I have been scouring the web for YouTube tutorials and am still unable to figure out how best to go about fixing this issue. I've included the image I'm trying to adjust so you can see what I've working with. I have tried the healing brush, levels adjustments, etc. Ah! Any tips would be appreciated.


----------



## Johan Elzenga

A levels adjustment will not work, because that is a global adjustment. The healing brush is also not ideal for this, because it tries to maintain the underlaying brightness and that is exactly the problem you want to remove. If you want to try to solve this in Lightroom (this is a Lightroom forum), then use the adjustment brush and set it to a very low flow, so you can build it up slowly. Set a small (negative) exposure adjustment to begin with. The nice thing about the brush is that you can set/change its effect after you applied the brush strokes, so you can play with the sliders to try to get it to work.


----------



## AndreasM

Another software like Paintshop would probably be more suitable for this problem.
In Lightroom - if it works at all - it will need a lot of elbow-grease. But I quite like a challenge. So if you would like to upload the photo in it's original format (RAW, if possible) somewhere, I would be happy to give it a try in Lightroom. And if I end up with something usable I'd try to describe what I did.


----------



## lilpil130

Thanks, Johan! When I try that, I can get the inside of the spot to match, but then I am left with a yellow colored octagon still surrounding it. Andreas, I would love to see if you know how to tackle this! I don't have a RAW version (rookie mistake, I am learning...). This is the original photo, best quality I have.


----------



## Johan Elzenga

lilpil130 said:


> Thanks, Johan! When I try that, I can get the inside of the spot to match, but then I am left with a yellow colored octagon still surrounding it.



That is why you have to build up the brushed area, so that you remove that surrounding part too. It won't be easy though (and I would probably do it in Photoshop myself).


----------



## AndreasM

Is the picture size really 720 x 480 ? (Or was is reduced by the forum software during upload?)
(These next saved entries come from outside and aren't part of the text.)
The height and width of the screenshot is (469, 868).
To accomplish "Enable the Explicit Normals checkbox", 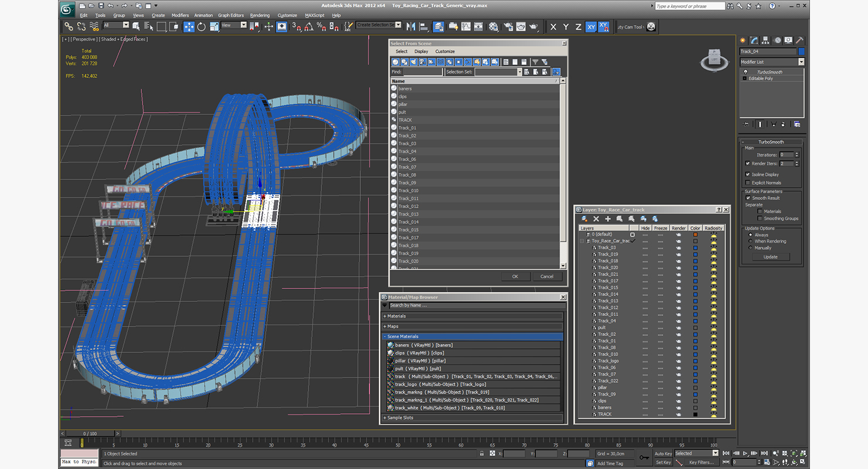I will 748,183.
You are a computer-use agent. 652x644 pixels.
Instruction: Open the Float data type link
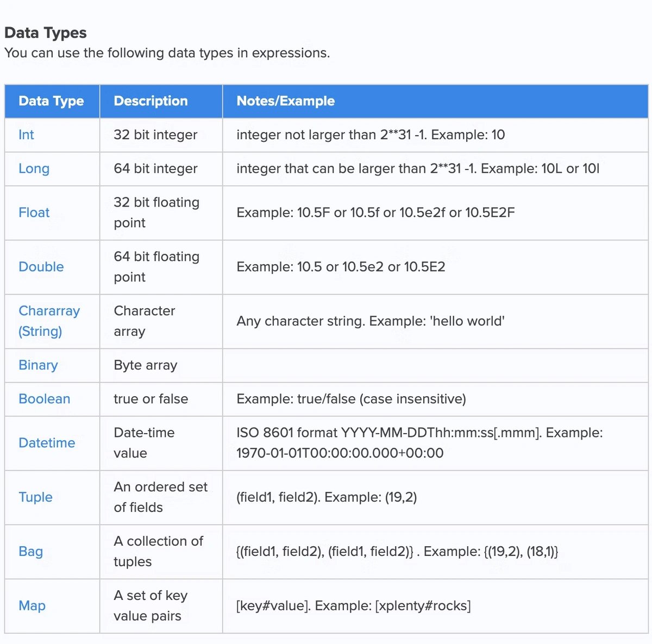34,212
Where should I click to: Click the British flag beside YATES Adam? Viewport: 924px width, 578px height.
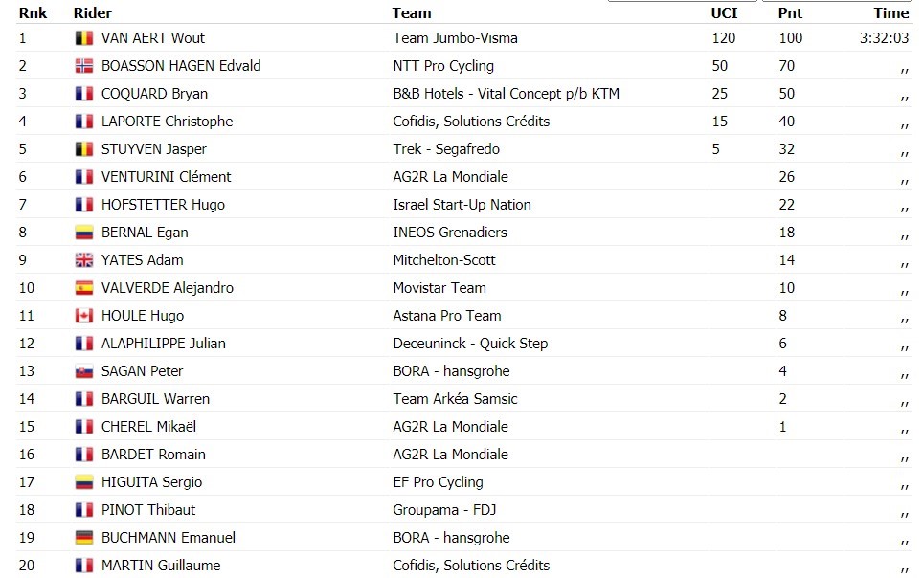click(x=84, y=260)
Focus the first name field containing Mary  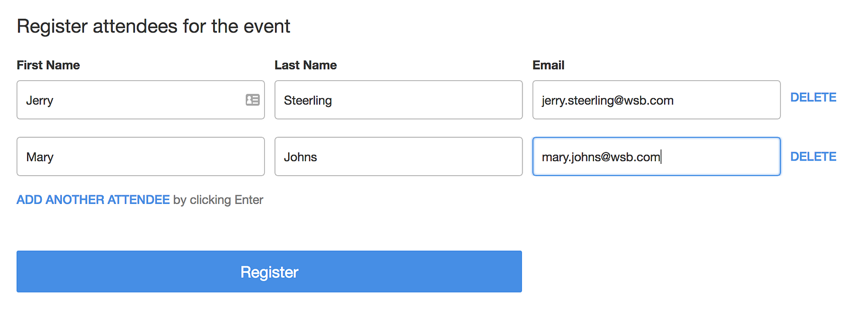[x=141, y=157]
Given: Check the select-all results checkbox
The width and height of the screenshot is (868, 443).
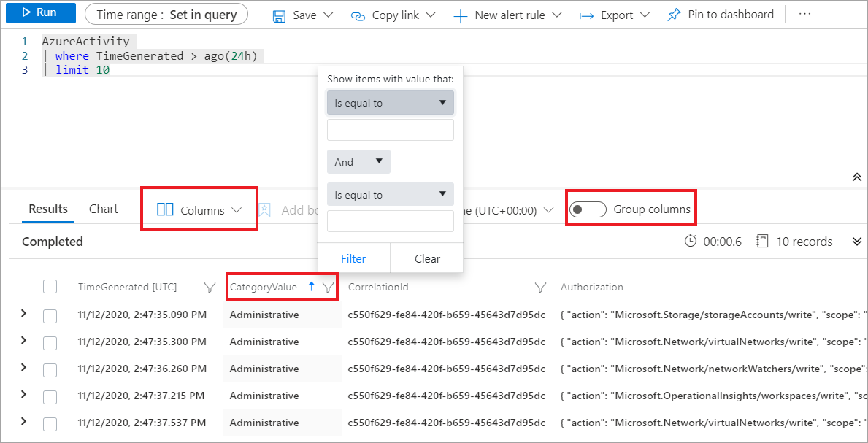Looking at the screenshot, I should click(50, 287).
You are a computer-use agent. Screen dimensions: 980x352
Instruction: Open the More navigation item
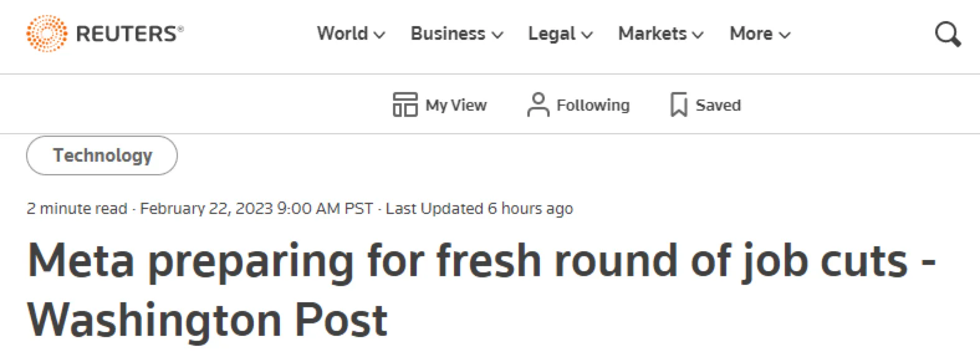(x=751, y=33)
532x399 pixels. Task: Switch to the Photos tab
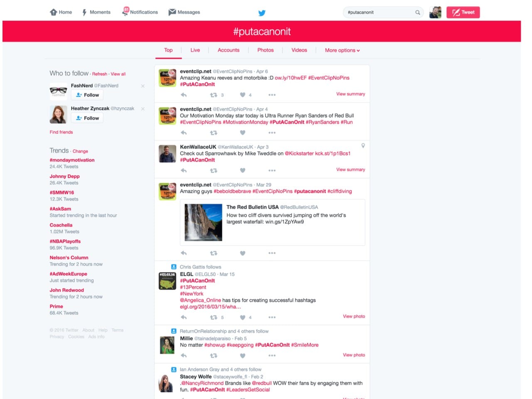pyautogui.click(x=265, y=50)
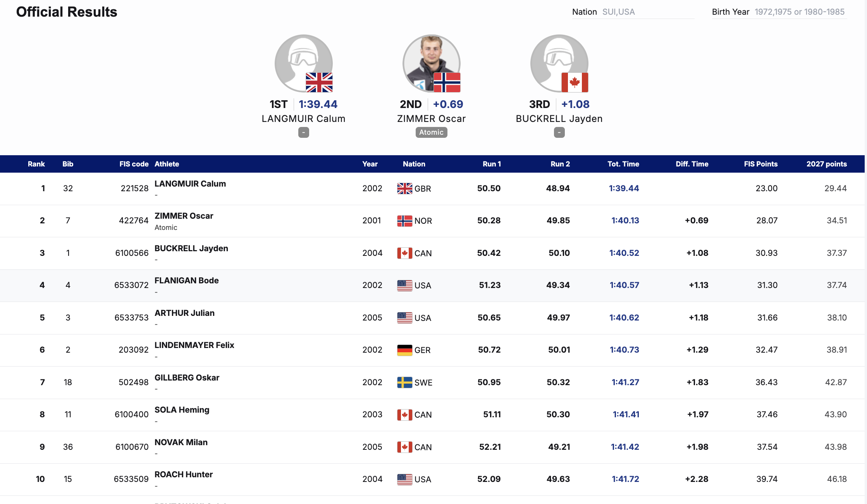This screenshot has height=504, width=867.
Task: Click the 2027 points column header
Action: pyautogui.click(x=826, y=164)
I'm not sure yet, if that tiny format makes it more difficult or maybe even easier, but I'll see tonight, when I get home.


----------



## Cerianthus

If this regularly occurs investing in a lens hood would be a better choice.   If it is a one off, if you can have access to photoshop, there are a few tutorials hanging around if you look for sunspot and photoshop. 


Verzonden vanaf mijn iPad met Tapatalk


----------



## Cerianthus

Eg How to Remove Sunspots in Photoshop
https://www.youtube.com/watch?v=zDvvxuJdB8g


Verzonden vanaf mijn iPad met Tapatalk


----------



## AndreasM

Ok, that's what I managed to achieve:


 

I can't give a simple tutorial though. I can show the settings for the main adjustment brush mask:



One difficult part is to get the borders of that mask right by constant erasing and extending with different "feather" settings. I had to leave out a crescent moon of yellow at the lower left corner, which would have turned to dark and therefore had to be treated differently. This and to smoothen things down needed about another 15 adjustment brushes with a lot of fiddling.
(According to your profile you're using Lr 4. I think adjustment brushes had less possible settings then (I think no colour temperature, for example), so that won't help either.


----------



## Cerianthus

I am not the original poster, but i think that is quite an impressive result.


----------



## lilpil130

That is better than anything I managed!! Crazy how bothersome one little sunspot can be. Normally not an issue for me, but might be worth the lens hood for the trouble next time. Thank you everyone for your help and tips!


----------



## Johan Elzenga

It's indeed nice, but a lot of work to do this in Lightroom. In Photoshop this is much easier, because you can use a nice trick that Lightroom does not have. Use the Clone Stamp on a new layer (sample all layers), and set the layer mode to Color. In that mode, you only clone color, not detail. Now simply clone the spot, using another part of the face as source. After that, you may have to darken the spot a little as well (that's why it's better to clone in a new layer, rather than use the clone tool itself in Color mode).


----------